女神である御祭神から、恋愛成就、良縁祈願、子孫繁栄などなど、女性の願いを叶えてくれたり、ハッピーを後押ししてくれたりするご利益があると言われています。

社務所には願いを叶えてくれる巫女人形があり、全国で唯一の巫女人形として知られています。巫女人形を使って願いごとをすると、巫女人形が大神さまにその願いを届けてくれるそうです。願いが叶ったら着物を着せてお参りするそうで、神社にはたくさんの着物を着た巫女人形が置かれていました。

御朱印

”女體”の表現をめぐって&ちゃんおれブログとの共通点

氷川女體神社の”女體”は、御祭神である稲田姫命(いなだひめのみこと)に由来しており、この神は、日本書紀にて、須佐之男命がヤマタノオロチ退治の際に助けて妃にした姫とされています。一説には、当社(女體社)と、大宮区高鼻町にある大宮氷川神社(御祭神:須佐之男命・男体社)、見沼区中川にある中山神社(御祭神:大己貴命・王子社)の三社を合わせて、武蔵国一宮と称されていたとも伝えられています。つまり、父:須佐之男命、母:奇稲田姫、息子:大己貴命を祀ることで合わせ一宮として称されていた。実際に三社は一直線上に配置されており、氷川女體神社の拝殿には、武蔵国一宮の記載があります。

詳細を言えば、前述の通り享保の改革で新田開発が奨励されたため、見沼は田んぼへと変化していきました。氷川神社と氷川女體神社のほぼ中間にあり、見沼を挟んで鎮座していた中山神社は大己貴命(スサノオとイナダヒメの子)を祀っています。つまり昔の広大な見沼のまわりに鎮座する男體社・女體社・王子社は夫婦・親子という関係になります。これを裏付けるように、元の見沼付近に位置する当社と氷川神社、中山神社は直線上にあり、太陽は夏至に西北西の氷川神社に沈み、冬至には東南東の氷川女体神社から昇るという、稲作で重要な暦を正確に把握するための意図的な配置となっていると思われ、3社で一体の氷川神社を形成して見沼を神の池である”御沼”として広大な神域を有していた。

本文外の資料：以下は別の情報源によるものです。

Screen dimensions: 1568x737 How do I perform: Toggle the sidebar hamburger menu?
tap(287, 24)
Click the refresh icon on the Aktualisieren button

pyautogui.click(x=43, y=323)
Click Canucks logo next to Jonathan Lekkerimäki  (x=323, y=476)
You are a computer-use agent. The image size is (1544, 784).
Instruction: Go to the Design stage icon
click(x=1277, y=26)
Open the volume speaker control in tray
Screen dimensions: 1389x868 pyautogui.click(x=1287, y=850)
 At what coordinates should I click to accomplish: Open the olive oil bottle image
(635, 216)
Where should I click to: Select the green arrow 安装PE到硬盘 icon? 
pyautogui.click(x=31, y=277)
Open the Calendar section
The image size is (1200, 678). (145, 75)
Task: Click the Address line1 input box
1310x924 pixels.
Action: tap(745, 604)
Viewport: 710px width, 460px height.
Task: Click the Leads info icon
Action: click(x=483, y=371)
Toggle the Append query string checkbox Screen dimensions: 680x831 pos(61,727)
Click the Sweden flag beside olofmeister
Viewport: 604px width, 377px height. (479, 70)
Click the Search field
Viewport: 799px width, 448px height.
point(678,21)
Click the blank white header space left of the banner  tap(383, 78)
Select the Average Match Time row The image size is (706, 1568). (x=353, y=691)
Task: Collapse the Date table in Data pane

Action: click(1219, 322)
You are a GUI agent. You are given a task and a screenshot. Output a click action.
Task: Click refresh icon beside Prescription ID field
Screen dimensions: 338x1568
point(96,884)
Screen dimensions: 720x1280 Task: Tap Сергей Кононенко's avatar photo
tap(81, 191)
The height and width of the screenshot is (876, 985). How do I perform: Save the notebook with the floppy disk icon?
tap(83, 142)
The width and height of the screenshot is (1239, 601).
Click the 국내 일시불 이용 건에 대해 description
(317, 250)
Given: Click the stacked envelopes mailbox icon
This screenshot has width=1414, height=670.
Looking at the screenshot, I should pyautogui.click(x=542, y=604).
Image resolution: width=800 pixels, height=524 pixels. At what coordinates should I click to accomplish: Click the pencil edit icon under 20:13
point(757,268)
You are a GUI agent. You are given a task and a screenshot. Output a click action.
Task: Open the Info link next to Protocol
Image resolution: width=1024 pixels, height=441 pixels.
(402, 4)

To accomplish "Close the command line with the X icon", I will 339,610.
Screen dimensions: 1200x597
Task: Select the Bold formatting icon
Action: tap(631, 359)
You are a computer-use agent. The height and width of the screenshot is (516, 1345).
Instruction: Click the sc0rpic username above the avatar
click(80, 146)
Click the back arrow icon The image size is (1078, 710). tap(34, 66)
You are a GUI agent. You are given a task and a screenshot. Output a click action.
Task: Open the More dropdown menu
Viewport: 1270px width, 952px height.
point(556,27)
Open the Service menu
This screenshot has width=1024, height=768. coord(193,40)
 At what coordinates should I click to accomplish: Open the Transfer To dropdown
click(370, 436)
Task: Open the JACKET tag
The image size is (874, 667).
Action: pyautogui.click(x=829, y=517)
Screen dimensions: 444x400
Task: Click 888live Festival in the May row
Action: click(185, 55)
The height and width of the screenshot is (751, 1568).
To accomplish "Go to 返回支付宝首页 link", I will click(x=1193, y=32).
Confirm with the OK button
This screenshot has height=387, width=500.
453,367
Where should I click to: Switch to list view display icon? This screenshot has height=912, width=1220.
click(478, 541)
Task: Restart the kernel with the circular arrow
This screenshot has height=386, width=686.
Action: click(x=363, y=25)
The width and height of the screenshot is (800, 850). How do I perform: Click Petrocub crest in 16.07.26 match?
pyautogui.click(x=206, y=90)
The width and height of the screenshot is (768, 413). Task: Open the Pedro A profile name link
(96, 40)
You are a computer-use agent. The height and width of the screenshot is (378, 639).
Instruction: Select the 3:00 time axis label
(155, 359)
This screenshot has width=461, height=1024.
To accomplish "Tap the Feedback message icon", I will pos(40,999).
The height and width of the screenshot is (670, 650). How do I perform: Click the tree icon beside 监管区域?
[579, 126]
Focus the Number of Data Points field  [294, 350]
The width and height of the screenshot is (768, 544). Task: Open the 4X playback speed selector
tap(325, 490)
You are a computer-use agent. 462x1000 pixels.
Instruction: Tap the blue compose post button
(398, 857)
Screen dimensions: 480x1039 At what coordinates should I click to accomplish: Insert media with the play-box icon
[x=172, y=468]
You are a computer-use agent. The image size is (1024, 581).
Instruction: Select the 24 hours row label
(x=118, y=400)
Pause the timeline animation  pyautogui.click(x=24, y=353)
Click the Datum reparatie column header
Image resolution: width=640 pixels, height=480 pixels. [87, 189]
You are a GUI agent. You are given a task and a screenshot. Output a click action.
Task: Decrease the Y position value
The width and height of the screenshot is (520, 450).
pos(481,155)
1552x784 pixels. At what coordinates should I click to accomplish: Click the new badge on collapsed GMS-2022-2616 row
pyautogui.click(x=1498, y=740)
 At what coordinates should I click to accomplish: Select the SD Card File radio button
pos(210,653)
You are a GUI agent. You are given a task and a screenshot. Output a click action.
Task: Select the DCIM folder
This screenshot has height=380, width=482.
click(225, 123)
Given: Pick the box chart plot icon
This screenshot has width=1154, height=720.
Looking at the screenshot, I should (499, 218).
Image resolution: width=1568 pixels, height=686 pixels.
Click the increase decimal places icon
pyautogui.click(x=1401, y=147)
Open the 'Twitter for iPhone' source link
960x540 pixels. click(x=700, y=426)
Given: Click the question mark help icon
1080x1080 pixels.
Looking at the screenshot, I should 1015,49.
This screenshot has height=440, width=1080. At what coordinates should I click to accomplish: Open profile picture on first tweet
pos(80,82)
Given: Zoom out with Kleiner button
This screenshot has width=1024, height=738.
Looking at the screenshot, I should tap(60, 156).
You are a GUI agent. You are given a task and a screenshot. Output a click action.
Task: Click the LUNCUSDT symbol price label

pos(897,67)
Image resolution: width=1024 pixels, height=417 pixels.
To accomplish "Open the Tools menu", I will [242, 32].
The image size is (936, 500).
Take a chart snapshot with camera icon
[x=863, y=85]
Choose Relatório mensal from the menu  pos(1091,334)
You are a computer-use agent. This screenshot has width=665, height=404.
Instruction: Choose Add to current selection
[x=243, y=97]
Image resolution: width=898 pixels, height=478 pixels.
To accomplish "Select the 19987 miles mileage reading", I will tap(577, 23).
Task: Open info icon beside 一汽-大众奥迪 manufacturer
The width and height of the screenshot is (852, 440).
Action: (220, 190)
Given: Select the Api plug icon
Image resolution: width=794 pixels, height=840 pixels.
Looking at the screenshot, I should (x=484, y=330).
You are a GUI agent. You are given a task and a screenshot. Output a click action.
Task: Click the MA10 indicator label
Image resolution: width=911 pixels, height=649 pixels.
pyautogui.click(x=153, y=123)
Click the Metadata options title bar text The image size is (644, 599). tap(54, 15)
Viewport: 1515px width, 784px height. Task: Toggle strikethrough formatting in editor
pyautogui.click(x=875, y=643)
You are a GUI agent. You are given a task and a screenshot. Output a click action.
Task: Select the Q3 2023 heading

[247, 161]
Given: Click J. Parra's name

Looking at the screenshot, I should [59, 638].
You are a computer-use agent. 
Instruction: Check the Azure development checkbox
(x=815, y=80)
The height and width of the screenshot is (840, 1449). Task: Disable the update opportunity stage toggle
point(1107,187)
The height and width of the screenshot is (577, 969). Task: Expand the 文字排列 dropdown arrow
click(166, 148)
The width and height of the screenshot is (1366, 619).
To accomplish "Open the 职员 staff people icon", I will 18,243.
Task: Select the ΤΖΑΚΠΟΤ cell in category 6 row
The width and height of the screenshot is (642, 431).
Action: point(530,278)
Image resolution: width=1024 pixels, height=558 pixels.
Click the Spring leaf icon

また、江戸時代に橘三喜がここから巡拝を始めたという一の宮巡り発祥の地であるとされています。橘三喜は江戸時代の1675年から23年間をかけて、初めて日本全国の一宮をめぐった松浦藩の神道家です。彼は37歳の時、徳川将軍家の後ろ盾で再興したばかりの氷川女體神社の境内で宮司の武笠豊雄に会い、彼との熱のこもった議論の中から、「全国に鎮座する一宮の存在意義」について思考を巡らせ、それまで漠然と考えていた一宮巡詣を行動に移す契機となったとされています。彼の著した『一宮巡詣記』は、多くの後進に影響を与えたという。つまり、このブログの先輩です。江戸時代にも管理人と同じ思考疑問を持って一宮巡りを行った人物がいたと知り感激しました。

なお、別に小野神社も武蔵国一宮とされており、これは氷川神社との間で一宮論争があります。

ちゃんおれメモ

一宮論争は氷川神社に限らず、いろいろあるがやはり、神社の大きさ、由緒に関係なく、その地に根付いていれば一宮という相対的な存在なのでは?と思う。